Black Sea, 2014.
Directed by Kevin Mcdonald.
Starring Jude Law, Scoot McNairy, Ben Mendelsohn, David Threlfall, Grigoriy Dobrygin, Jodie Whittaker, Karl Davies and Michael Smiley.
SYNOPSIS:
In order to make good with his former employers, a submarine captain takes a job with a shadowy backer to search the depths of the Black Sea for a submarine rumored to be loaded with gold.
“The most dangerous creation of any society is the man who has nothing to lose” wrote American author James A. Baldwin and in Black Sea director Kevin Macdonald puts us in a Russian submarine 100 metres below the surface with a handful of men who have exactly that. Aside from one young man who should never have been there, I didn’t trust single one of them and therein lies the secret to this thrilling, claustrophobic, and dangerous underwater adventure.
Four tonnes of Nazi gold lies at the bottom of the Black Sea and a crew of ten men led by the rugged Robinson (Jude Law) are recruited to retrieve it in return for a cut of what they bring back. What follows is a straight forward piece of adventure storytelling the likes of which we rarely see anymore; go down, get the gold, get back up again. Macdonald’s movie is a boy’s own tale of machismo, greed, honour and betrayal, but underpinning the film, I felt, is the theme of male identity with the backdrop of a treasure hunt.
It’s a David Mamet-esque world of men in the submarine. Robinson, a man who once commanded crews at sea and had a wife and son to come home to now finds himself unemployed and alone as the film begins. His wife has moved in with a rich man with ‘a fancy car’ whilst Robinson gets eight grand compensation for a lifetime’s work. His life’s work and the work of the crew have only helped make other men, company men, richer whilst they are the ‘shit which gets flushed away’. Perhaps too conveniently the film places one such business man is one the boat with them, and the film isn’t particularly subtle with its themes but I’d rather they were there than not; it adds gravitas to what could have been an action-only story.
In the boat is a young lad from Liverpool who, if this were a nineteenth century novel, would have been the narrator and a film aiming for more of a prestigious feel might have turned him into that role, but Macdonald’s film is a low-key story where nothing is made to feel grand or epic. Unlike the other men this kid has never set foot on a submarine before and is seen as barely a man, but he will earn his share or go down with all the rest. Over the course of the film he will find out what kind of a man he is, and what kind of a man he does not want to become.
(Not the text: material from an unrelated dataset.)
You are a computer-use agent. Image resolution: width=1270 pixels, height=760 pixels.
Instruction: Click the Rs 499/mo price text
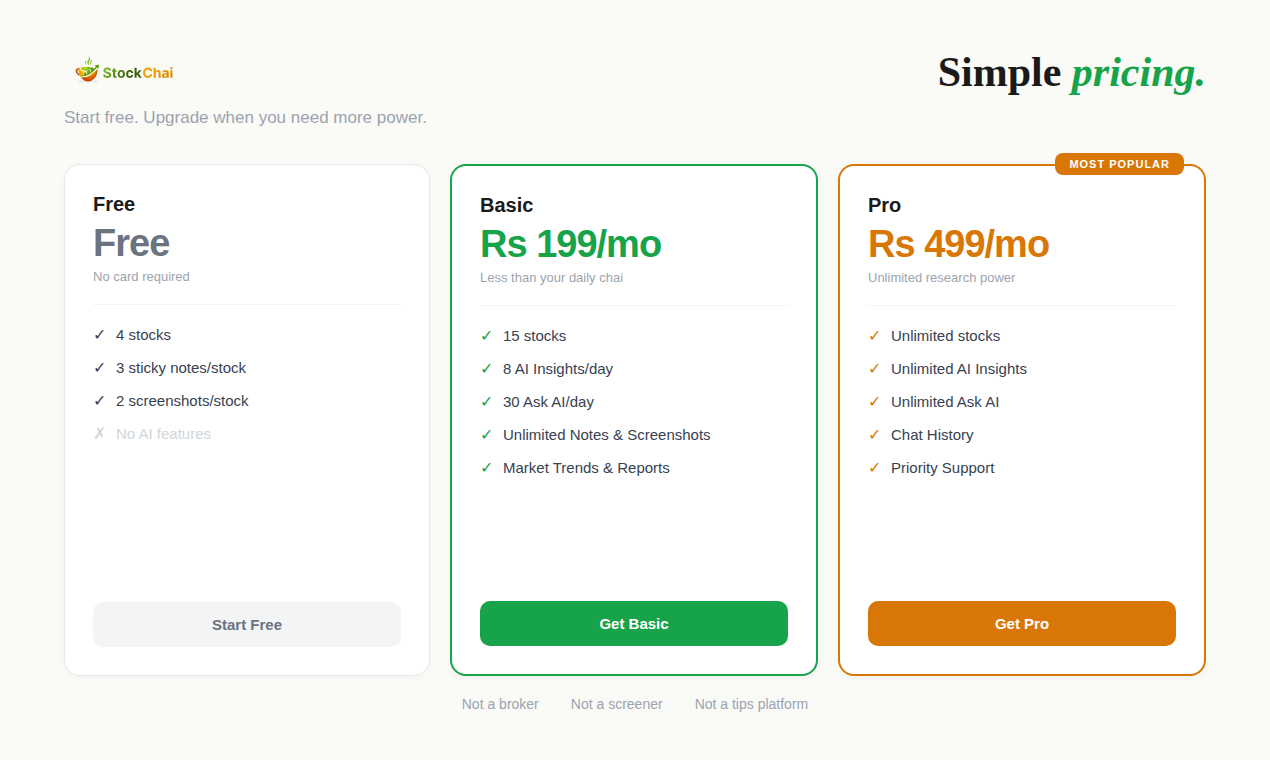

One such man is Fraser (played by the always scary Ben Mendelsohn) who is written overly psychotic to ignite tensions amongst the team but the actor is able to portray a man full of misplaced rage whilst being the least ‘realistic’ man on the ship.
It’d be an easy yet lazy comparison to make between this film and modern submarine movies such as Crimson Tide or The Hunt for Red October simply because they’re set in a submarine. In those films the world is at stake yet no one knows (and both films are superb, no question) but Macdonald’s film is self contained and if these men fail then perhaps no one will ever know; they’ll be forgotten like the gold they are willing to risk everything for. The film is quick to get going, perhaps too quick as I’d like to have seen a little more of Robinson’s life before he decides to get involved with the plan, and also the script packs in plenty of tell rather than show in its character building before the set pieces begin, but it’d be negativity for the sake of it to criticise the film too much because ultimately it delivers in a big way when the action gets going.
It’s one disaster and challenge after another for the large majority of the film and Macdonald ramps up the tension and excitement with the craftsmanship of a director who knows how to squeeze each drop of both from such a tight and inescapable environment; but Macdonald also keeps things entirely believable and the characters really look like they’re suffering, panicking and hurting by the tragic end when gold is no longer the prize. If I can say one thing for Black Sea, it’s that it’s far from predictable.
Aside from some misjudged flashbacks to Robinson’s wife and son in happier days (something seemingly inspired by Christopher Nolan and was a technique equally mishandled by Bryan Singer in Valkyrie) Macdonald hardly puts a foot wrong in this highly recommended thriller, and it is certainly one to catch in cinemas to appreciate the size of the submarines and take in those tight frames which all submarine films use so well.